First evidence of CuPANotic cell death in fish gut upon environmentally relevant co-exposure to Copper and PVC microplastics

• This study reveals CuPANoptosis, integrating cuproptosis and PANoptosis in fish. • PVC-MPs increased gut copper load by 1.6–1.9-fold, enhancing uptake and retention. • FDX1-driven lipoylation collapse induced mitochondrial dysfunction and cuproptosis. • Apoptosis, pyroptosis, and necroptosis converged into a unified death axis. • Microplastic-metal synergy amplifies toxicity, raising critical ecological concerns. Microplastic-metal interactions represent a critical but underexplored dimension of aquatic ecotoxicology. Here, we provide the first validation of a novel CuPANoptosis (Cuproptosis and PANoptosis) paradigm in fish, uncovering how polyvinyl chloride microplastics (PVC-MPs) intensifies copper (Cu²⁺)-induced toxicity in Channa punctatus . Fish were exposed to environmentally relevant concentrations of PVC-MPs (0.5 mg/L) and copper (0.85 mg/L), individually and in combination, for 60 days. PVC-MPs acted as potent vectors, enhancing copper bioavailability, tissue retention, and translocation across intestinal barriers, resulting in exacerbated oxidative stress and mitochondrial dysfunction.
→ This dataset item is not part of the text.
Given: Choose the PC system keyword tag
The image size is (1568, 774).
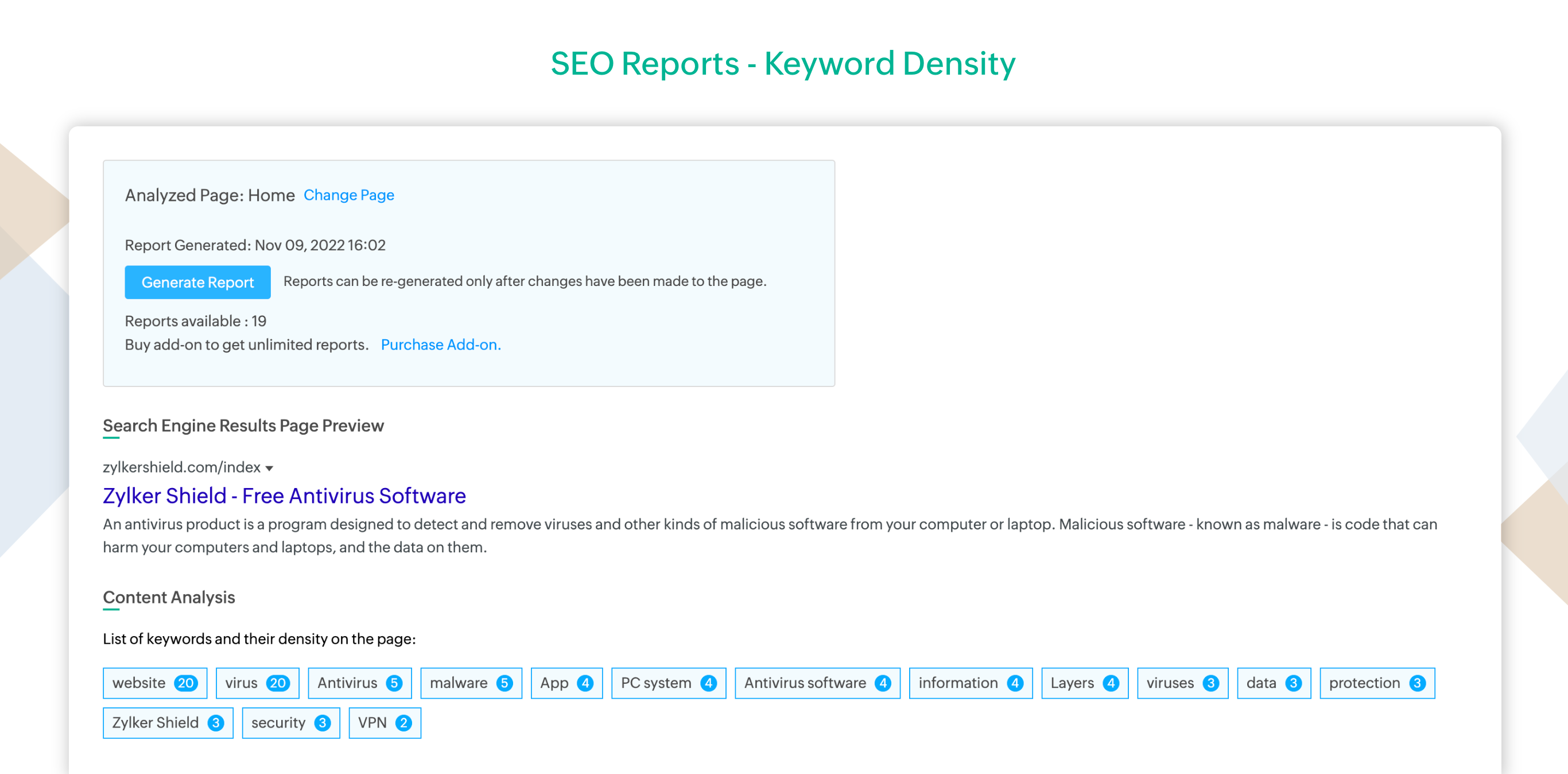Looking at the screenshot, I should [x=667, y=683].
Mechanistically, FDX1-mediated Cu⁺ reduction accelerated abnormal protein lipoylation and aggregation, collapsing TCA cycle function and triggering cuproptosis. Strikingly, this cuproptotic activation integrated with apoptotic, pyroptotic, and necroptotic pathways, forming an interconnected programmed cell death circuitry ‘CuPANoptosis’. The co-exposure group exhibited maximal ROS accumulation, lipid peroxidation, GSH depletion, and severe disruption of intestinal architecture, including vacuolization, villi detachment, and widespread cellular damage, with all key alterations showing high statistical significance ( p < 0.05) . Transcriptional and protein-level analyses revealed upregulation of key mediators including fdx1, dlat, dlst, bax, nlrp3, ripk1 , and caspases , validating synchronized activation of multiple cell death pathways. These findings highlight that PVC-MPs act as dynamic carriers amplifying copper-induced toxicity and unveil a previously unrecognized mechanism of gut injury. Collectively, our study provides the first transformative framework for understanding MP-metal synergy in aquatic systems, emphasizing urgent ecological risks and the need for targeted mitigation strategies.